Lucie Aubrac

Lucie Aubrac

Intelligent, well-mounted, and crisply performed, Claude Berri's WWII Resistance tale, Lucie Aubrac, is not unlike the stodgy, conventionally attractive "tradition of quality" films that the young critics-turned-directors rebelled against in the French New Wave. Though hard to fault on any level, it's a work of coldly impersonal craftsmanship, turning a potentially thrilling true story into a film that's merely watchable. Part of the disappointment is that Lucie Aubrac opens with by far its most rousing scene, a suspenseful action setpiece in which underground activist Raymond Aubrac (My Favorite Season's Daniel Auteuil) and a group of fellow Resistance fighters attempt to sabotage a Nazi train. From there, Berri shifts into a plodding history lesson about Aubrac's wife's (Carole Bouquet) courageous efforts to rescue him from a Gestapo prison, where he's sentenced to die for war crimes.
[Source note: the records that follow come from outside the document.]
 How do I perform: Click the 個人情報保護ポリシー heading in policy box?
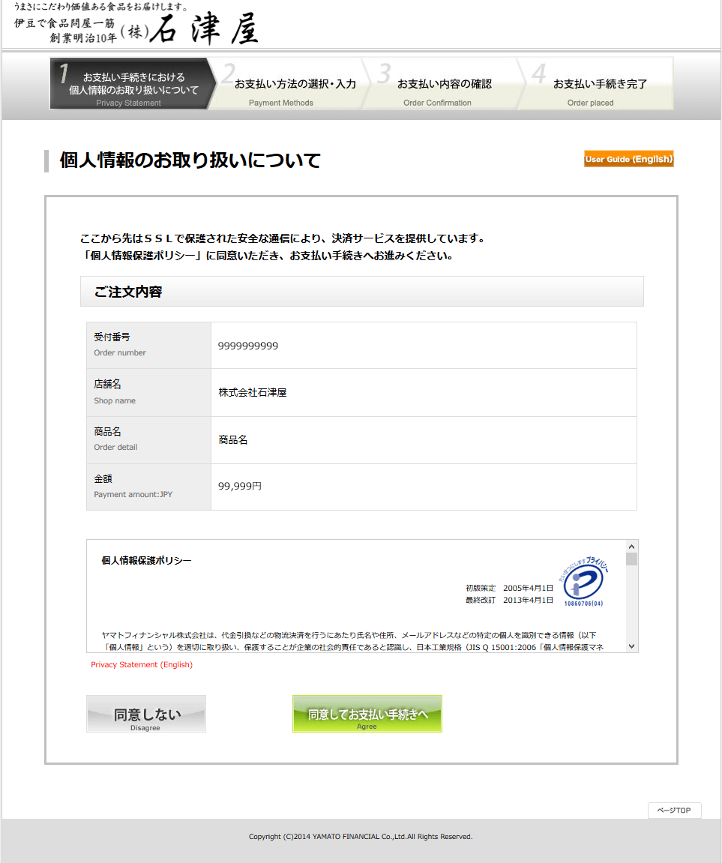[146, 560]
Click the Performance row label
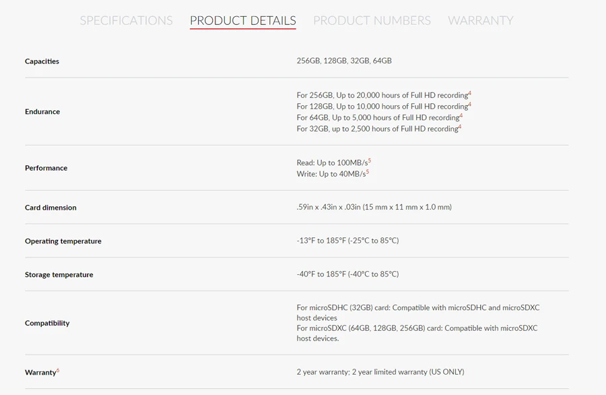The width and height of the screenshot is (606, 395). (46, 168)
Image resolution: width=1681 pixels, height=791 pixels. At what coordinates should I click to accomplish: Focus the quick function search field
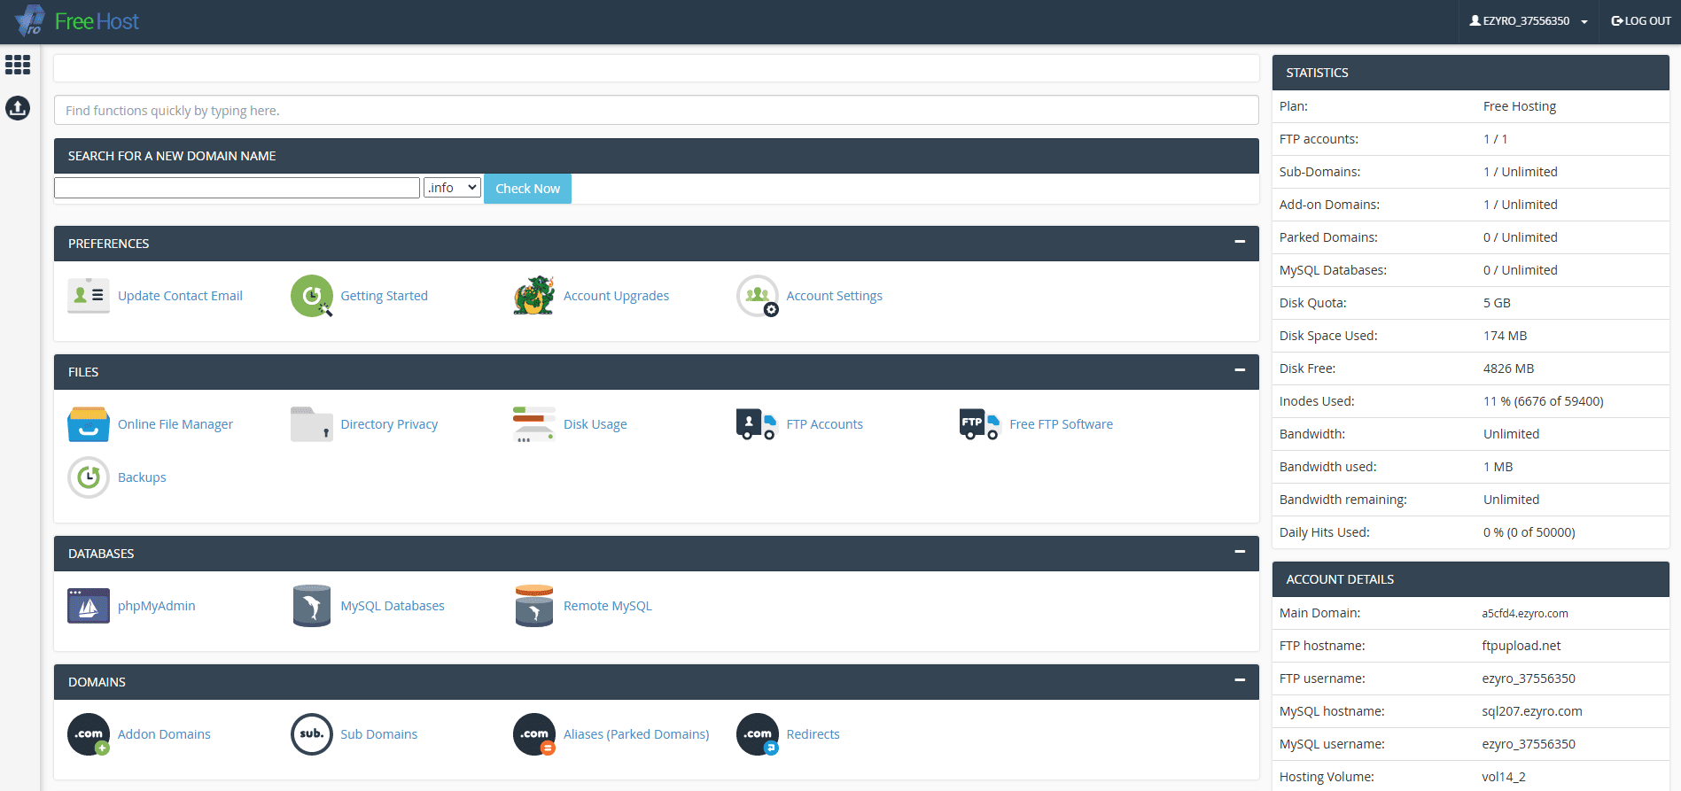[x=656, y=111]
Part love story, part patriotic tribute to French bravery during the war, Lucie Aubrac has all the elements of an inspirational melodrama, but suffers from a curious lack of urgency and imagination. In the pivotal title role, former Bond girl Bouquet's remote, unaffected performance belies the real Lucie's reputed intelligence and cunning. Berri, a veteran of popular but undistinguished period pieces such as Jean de Florette and Germinal, is settled too comfortably in his director's chair, unwilling to invest the story with a spark of creative energy or visual imagination. Lucie Aubrac disappears from memory with each passing frame.